Two years ago I attended the inaugural meeting of OERu (Open Education Resource university) founding institutional partners at Otago Polytechnic in Dunedin, New Zealand. I was excited at the prospect of meeting people from around the world whose institutions were willing to step out and sign on to such a nontraditional project. I was also keen to visit this charming country, as it was my first time there.

Earlier that year, Paul Stacey had written a reflection in which he imagined a University of Open, a concept that “synthesizes multiple ‘open’ initiatives into a common core operating principle that defines the university and the education it provides.” These initiatives included use of open source software for administration and teaching, building programs from OERs developed internally or elsewhere, adoption of open access publishing, implementing principles of open data and government, and use of open pedagogies.

One of the many comments was from Wayne Mackintosh of the OER Foundation, where he invited Paul to participate in an upcoming meeting in Dunedin. Work there had already been under way for some time to develop a likeminded concept, the OERu, which was intended to integrate multiple open practices under one roof. A discussion co-facilitated by Paul and Wayne was set up in BCcampus’s SCoPE to develop the OERu concept further and was followed by the most recent meeting of partners – the one in New Zealand I mentioned at the beginning of the post. A lot has happened since then.

Soon another meeting of OERu partner institutions will take place at Thompson Rivers University, my home institution. As before there will be options for both virtual and F-F participation. A discussion to plan the agenda is taking place in SCoPE again and is open to all. There is indeed much to talk about especially since the higher education landscape has changed so massively in the past two years.

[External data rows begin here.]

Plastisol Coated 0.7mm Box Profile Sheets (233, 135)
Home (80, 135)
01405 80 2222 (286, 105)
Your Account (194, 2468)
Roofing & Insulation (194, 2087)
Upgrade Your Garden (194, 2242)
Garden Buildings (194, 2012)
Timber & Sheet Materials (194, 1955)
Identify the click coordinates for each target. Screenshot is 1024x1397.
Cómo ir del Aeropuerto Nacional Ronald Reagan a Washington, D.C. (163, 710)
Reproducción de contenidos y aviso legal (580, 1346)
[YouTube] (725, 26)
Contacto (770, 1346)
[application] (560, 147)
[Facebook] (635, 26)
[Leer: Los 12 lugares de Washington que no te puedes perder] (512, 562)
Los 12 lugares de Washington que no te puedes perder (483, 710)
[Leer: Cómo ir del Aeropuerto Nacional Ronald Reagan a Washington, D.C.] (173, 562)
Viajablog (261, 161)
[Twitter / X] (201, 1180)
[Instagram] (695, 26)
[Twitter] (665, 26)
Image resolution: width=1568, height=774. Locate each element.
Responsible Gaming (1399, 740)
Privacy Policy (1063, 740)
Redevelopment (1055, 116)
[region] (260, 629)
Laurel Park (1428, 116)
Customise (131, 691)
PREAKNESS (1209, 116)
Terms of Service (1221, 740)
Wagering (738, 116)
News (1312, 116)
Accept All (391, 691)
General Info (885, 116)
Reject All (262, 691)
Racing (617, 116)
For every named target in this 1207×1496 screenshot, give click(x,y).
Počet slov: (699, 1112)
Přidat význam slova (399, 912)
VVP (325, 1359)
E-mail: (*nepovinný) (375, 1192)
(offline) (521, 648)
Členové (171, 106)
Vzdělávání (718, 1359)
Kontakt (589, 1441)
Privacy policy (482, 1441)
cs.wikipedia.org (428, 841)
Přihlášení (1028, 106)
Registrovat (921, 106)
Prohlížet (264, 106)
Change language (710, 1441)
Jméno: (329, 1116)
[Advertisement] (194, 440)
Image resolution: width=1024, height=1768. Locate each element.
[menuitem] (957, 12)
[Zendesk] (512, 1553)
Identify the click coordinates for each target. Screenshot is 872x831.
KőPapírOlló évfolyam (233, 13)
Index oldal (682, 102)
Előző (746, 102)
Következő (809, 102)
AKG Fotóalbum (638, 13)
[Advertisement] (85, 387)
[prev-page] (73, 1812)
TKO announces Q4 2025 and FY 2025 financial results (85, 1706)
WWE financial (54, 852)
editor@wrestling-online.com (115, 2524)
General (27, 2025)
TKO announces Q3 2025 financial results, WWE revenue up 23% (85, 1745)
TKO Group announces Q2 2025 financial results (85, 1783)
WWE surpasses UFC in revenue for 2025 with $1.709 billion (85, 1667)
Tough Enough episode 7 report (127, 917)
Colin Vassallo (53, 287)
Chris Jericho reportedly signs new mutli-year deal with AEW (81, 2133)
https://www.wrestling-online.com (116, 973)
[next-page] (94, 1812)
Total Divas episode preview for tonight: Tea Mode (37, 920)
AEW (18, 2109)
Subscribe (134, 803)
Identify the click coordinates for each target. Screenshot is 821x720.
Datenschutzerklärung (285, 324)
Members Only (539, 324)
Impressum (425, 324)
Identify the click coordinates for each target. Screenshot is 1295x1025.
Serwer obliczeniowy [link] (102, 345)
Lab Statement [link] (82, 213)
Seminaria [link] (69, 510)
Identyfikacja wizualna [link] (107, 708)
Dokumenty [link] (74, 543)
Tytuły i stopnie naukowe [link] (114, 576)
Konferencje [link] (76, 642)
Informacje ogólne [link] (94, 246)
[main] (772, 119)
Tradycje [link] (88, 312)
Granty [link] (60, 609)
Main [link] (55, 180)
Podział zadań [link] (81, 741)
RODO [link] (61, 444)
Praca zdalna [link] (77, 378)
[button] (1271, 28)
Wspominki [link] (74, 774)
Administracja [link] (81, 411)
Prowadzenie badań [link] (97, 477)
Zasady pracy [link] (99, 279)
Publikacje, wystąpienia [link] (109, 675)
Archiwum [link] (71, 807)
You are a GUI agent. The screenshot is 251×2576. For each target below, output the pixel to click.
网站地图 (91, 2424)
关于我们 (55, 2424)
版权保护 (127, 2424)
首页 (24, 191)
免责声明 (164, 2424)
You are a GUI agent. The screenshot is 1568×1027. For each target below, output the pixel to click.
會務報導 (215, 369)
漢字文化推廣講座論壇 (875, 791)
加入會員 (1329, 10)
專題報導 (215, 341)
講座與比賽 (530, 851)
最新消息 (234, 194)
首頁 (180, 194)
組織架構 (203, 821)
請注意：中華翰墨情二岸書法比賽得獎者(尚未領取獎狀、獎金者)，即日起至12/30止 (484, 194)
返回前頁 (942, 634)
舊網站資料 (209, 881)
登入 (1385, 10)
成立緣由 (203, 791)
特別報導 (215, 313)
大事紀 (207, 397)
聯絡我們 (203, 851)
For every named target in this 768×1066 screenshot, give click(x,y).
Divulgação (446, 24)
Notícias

Having an open discussion about the agenda is just one of many reasons I enjoy the OERu concept – gutsy, grassrootsy, based mainly on volunteerism, an authentic mission that is not driven by a profit motive, and a commitment to being open in as many ways as possible. It’s a refreshing change from the growing array of initiatives riding the “open-but-not-really”  bandwagon currently careening through the higher education landscape.